For decades after Drake put together his famous equation, it didn't look as though we'd ever be able to get real numbers to put into it. The only planets we knew of were in our Solar System. Looking for planets orbiting other stars seemed impossible. However, since the 1960's technical developments undreamed of back then are now commonplace in astronomy. Moreover, these developments are not only available to professional astronomers; some are within reach of amateur astronomers too. To date we now know of around 400 planets orbiting other stars, some of which were discovered by amateurs, using backyard telescopes. Now we are starting to do something even more amazing; we can search at least some of those distant planets for signs of life.

Chemical life like ours is a pretty unstable thing. It is largely based upon chemicals that have to be continually manufactured in our bodies, and when released into our environment, are rapidly destroyed.
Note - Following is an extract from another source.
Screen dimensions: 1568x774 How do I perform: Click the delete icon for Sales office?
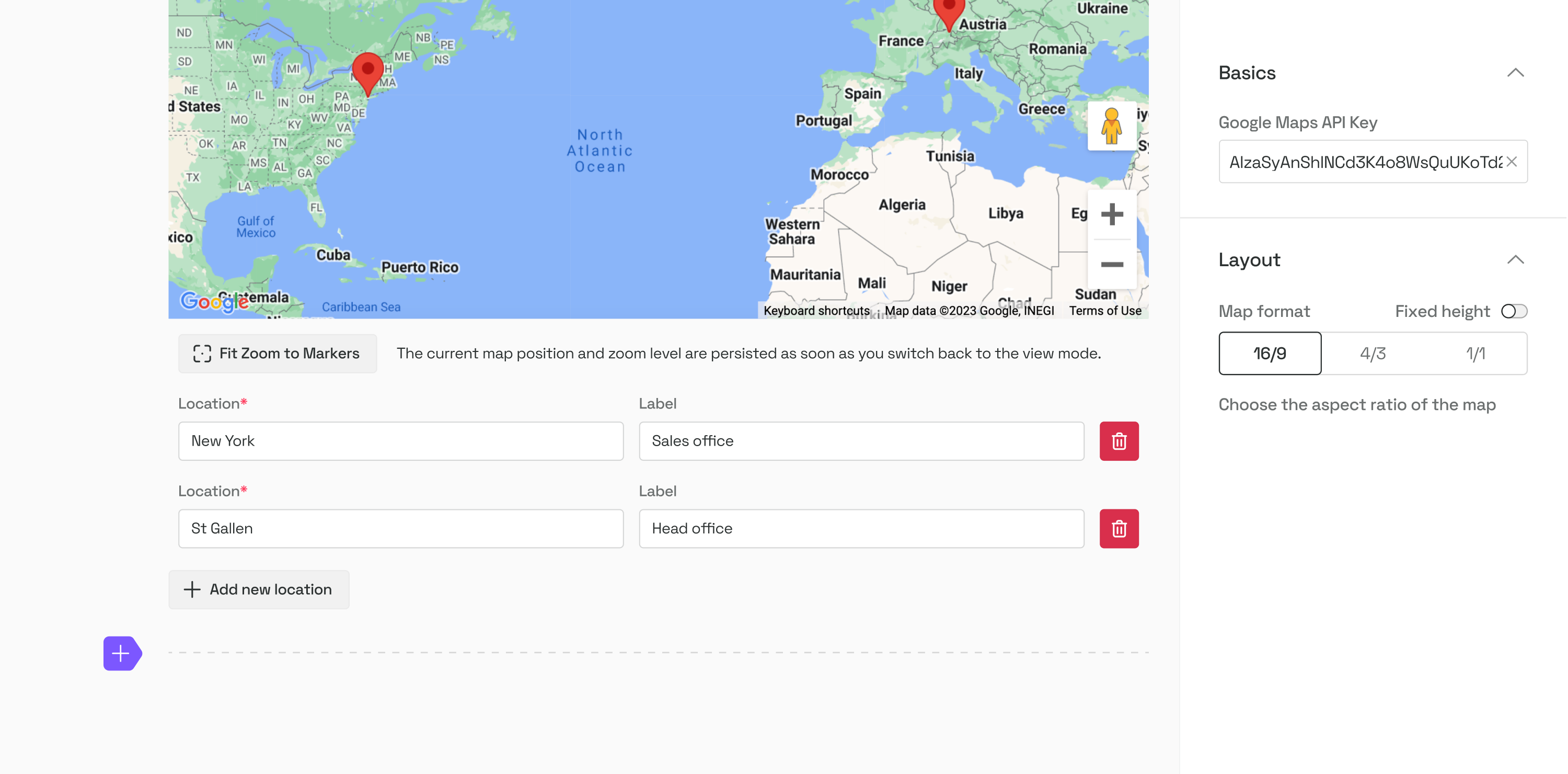(x=1119, y=441)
If we can detect these "biochemicals" in a planet's atmosphere or oceans, chemically based life must be present. That does not tell us what it looks like or where it lives, but it is there. We are using that method to search for life on Mars, by looking for biochemicals in the Martian atmosphere.

Stars are far too hot for biochemicals to exist. If we point a telescope at a star that happens to have planets, and we detect the signatures of biochemicals, those chemicals are on at least one of the planets, and indicate the presence of life.

When a planet with an atmosphere passes between its star and us, some of the light around the edge of the planet's disc passes through that planet's atmosphere. Chemicals present in the planet's atmosphere absorb particular wavelengths in the starlight. We can identify these "missing wavelengths" and search for signatures of biochemicals in that distant planet's atmosphere.

It is early days yet. However, already some promising results are turning up. At the moment we do not see how we will find out what these alien creatures are like, or how they live, but on the basis of how much progress we've made since the 1960's, one should never say never!